Dentre as funções psíquicas possíveis de serem avaliadas, com base no livro, não foi encontrada nenhuma alteração capaz de enquadrar o protagonista em qualquer transtorno mental. Isso mostra o quanto é instável o conceito de normal e patológico, ou ainda, o quanto é difícil separar loucura e razão, já que o protagonista, mesmo mostrando equilíbrio das funções psíquicas, em dado momento do livro, foi classificado como louco.

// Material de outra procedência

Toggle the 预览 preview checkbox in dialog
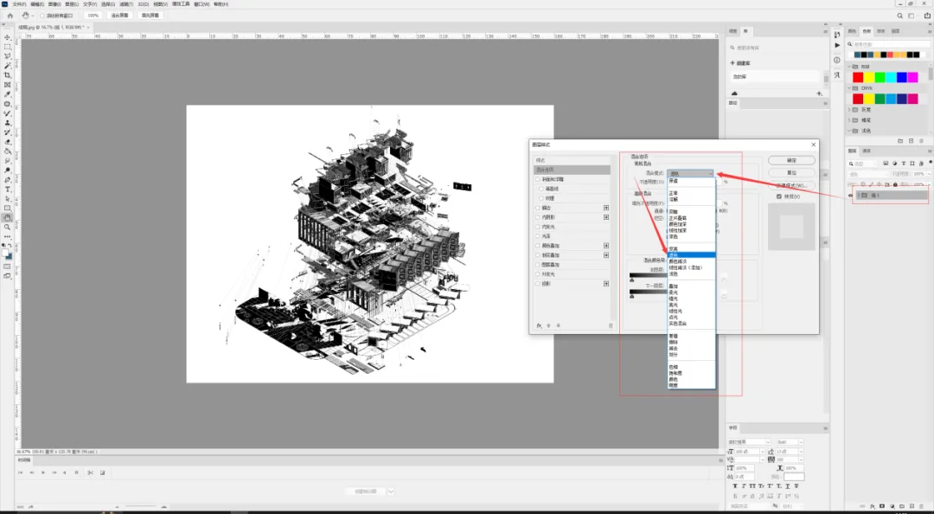 779,196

Ao fazermos o exame mental de um psiquiatra doente mental, chegamos à conclusão de que a verdadeira necessidade de um sujeito em sofrimento psíquico não é a de ser classificado ou enquadrado em um conjuntos de nomes ou sintomas, e sim o direito a um ambiente em que ele não seja julgado pelo seu CID-10. Nesse sentido concordamos com Costa-Rosa que diz: “É necessário um processo de desmistificação do conceito de loucura para que as pessoas possam conviver com a experiência da loucura em suas diferentes formas de expressão sem intenção de moldá-las”, pois afinal “Só é considerado normal quem não foi devidamente observado” (Autor desconhecido).
Nota: o texto é resultado de uma atividade da disciplina de Psiquiatria do curso de Medicina do ITPAC – Porto.